## Stored data:
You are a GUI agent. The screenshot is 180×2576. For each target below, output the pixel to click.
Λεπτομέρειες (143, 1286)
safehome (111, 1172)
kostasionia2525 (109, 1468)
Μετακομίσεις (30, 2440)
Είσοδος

## Brief:
Repeat each of the entries exactly as written.

## Worked solution:
You are a GUI agent. The screenshot is 180×2576. For each target below, output the pixel to click.
Λεπτομέρειες (143, 1286)
safehome (111, 1172)
kostasionia2525 (109, 1468)
Μετακομίσεις (30, 2440)
Είσοδος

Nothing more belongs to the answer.